Can a boss fire an employee simply because he finds her attractive?  Yes, according to the Iowa Supreme Court in a recent decision, Nelson v. James H. Knight, DDS (Iowa, December 21, 2012).  And, lest you conclude that the case is an anomaly, the decision relies heavily on a 1990 decision by the Eleventh Circuit Court of Appeals (which covers Florida, Georgia and Alabama), Platner v. Cash & Thomas Contractors, Inc., 908 F.2d 902, 903–05 (11th Cir. 1990)).

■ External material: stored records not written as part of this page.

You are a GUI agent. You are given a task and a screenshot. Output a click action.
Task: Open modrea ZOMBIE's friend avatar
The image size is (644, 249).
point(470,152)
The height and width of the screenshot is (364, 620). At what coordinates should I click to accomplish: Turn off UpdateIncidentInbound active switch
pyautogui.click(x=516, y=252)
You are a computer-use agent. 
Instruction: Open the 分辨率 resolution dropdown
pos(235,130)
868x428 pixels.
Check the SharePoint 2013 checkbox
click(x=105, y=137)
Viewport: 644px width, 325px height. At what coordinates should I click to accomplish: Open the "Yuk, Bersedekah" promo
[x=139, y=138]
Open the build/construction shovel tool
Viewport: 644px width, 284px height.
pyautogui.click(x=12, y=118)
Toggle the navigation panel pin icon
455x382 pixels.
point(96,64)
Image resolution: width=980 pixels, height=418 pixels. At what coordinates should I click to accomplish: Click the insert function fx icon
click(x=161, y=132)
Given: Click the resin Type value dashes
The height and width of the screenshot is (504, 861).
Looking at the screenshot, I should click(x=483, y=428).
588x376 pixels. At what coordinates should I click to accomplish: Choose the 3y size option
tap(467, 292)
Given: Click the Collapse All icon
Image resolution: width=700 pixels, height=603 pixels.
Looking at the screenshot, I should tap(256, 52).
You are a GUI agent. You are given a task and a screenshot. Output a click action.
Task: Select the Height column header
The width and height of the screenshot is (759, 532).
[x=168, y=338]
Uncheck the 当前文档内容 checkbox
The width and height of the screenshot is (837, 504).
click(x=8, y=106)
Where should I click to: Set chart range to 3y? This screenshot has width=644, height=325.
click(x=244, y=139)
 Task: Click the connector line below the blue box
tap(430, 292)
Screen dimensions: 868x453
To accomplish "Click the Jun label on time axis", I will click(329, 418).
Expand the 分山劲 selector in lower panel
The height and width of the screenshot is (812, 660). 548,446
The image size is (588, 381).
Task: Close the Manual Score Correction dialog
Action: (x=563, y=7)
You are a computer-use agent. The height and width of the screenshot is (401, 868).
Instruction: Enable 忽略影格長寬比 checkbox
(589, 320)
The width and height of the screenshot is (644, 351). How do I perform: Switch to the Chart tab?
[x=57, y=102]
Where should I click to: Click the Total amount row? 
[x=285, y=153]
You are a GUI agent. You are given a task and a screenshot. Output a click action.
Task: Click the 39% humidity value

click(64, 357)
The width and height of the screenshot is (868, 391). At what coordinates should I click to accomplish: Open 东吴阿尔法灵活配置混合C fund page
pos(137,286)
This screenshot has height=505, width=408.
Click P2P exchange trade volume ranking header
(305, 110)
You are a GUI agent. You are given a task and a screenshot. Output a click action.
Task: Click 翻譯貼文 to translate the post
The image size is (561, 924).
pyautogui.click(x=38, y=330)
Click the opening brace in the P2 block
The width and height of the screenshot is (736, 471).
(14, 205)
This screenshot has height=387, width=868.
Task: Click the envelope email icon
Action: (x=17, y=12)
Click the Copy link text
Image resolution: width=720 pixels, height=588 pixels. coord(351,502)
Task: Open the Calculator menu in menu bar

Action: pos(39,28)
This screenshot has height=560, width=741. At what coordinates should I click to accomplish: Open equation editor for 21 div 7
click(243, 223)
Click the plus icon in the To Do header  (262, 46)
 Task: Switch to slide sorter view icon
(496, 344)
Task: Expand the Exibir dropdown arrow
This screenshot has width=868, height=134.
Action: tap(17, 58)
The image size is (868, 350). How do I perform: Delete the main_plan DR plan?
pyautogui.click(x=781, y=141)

Melissa Nelson was a dental assistant for Dr. Knight’s practice for ten years.  On several occasions Dr. Knight complained to Nelson that her clothing was too tight and revealing and “distracting.”  Dr. Knight and Nelson also began texting each other on both work and personal matters. The texts typically involved updates on their kids’ activities and other innocuous matters; neither objected to the other’s texting. While Dr. Knight made a couple of inappropriate comments to Nelson (such as saying that she would know her clothing was too revealing if she saw his pants bulging), Nelson did not complain of sexual harassment.  However, Dr. Knight’s wife complained about their relationship when she discovered they were texting each other, and she demanded that he fire Nelson.  Dr. Knight and his wife consulted with the senior pastor of their church, who agreed that Nelson should be fired.  Dr. Knight fired Nelson, gave her a month’s severance pay, and replaced her with another female assistant.  Nelson sued, claiming that she was the victim of gender discrimination.

The Iowa Supreme Court disagreed. The court cited several cases in which courts have held that that an employer does not engage in unlawful gender discrimination by discharging a female employee who is involved in a consensual relationship that has triggered personal jealousy, absent allegations that the relationship stemmed from unwelcome sexual advances or a hostile work environment.  The court also cited the Eleventh Circuit’s decision in Platner, where the court upheld the termination of a female employee who worked on the same crew as the business owner’s son, after the wife of the business owner’s son became jealous of her.  The logic of all these decisions, the Iowa Supreme Court observed, is that it is not unlawful to make a decision “driven entirely by individual feelings and emotions regarding a specific person. Such a decision is not gender-based, nor is it based on factors that might be a proxy for gender.”

But isn’t it illegal sexual harassment for a boss to terminate an employee for refusing his sexual advances, even if the employee is the only target of his affections? Yes, but the Iowa Supreme Court rejected this analogy by noting that “sexual harassment violates our civil rights laws because of the ‘hostile work environment’ or ‘abusive atmosphere’ that it has created for persons of the victim’s sex.  On the other hand,” the court observed, “an isolated decision to terminate an employee before such an environment arises, even if the reasons for termination are unjust, by definition does not bring about that atmosphere.”

As the Nelson case illustrates, the line between illicit gender discrimination and lawful favoritism (or, in this case “un-favoritism”) is not always clear.  Dr. Knight won his case and may have saved his marriage in the process, though it was probably a costly victory.  Employers with a similar issue should consult with an employment lawyer, not just a pastor.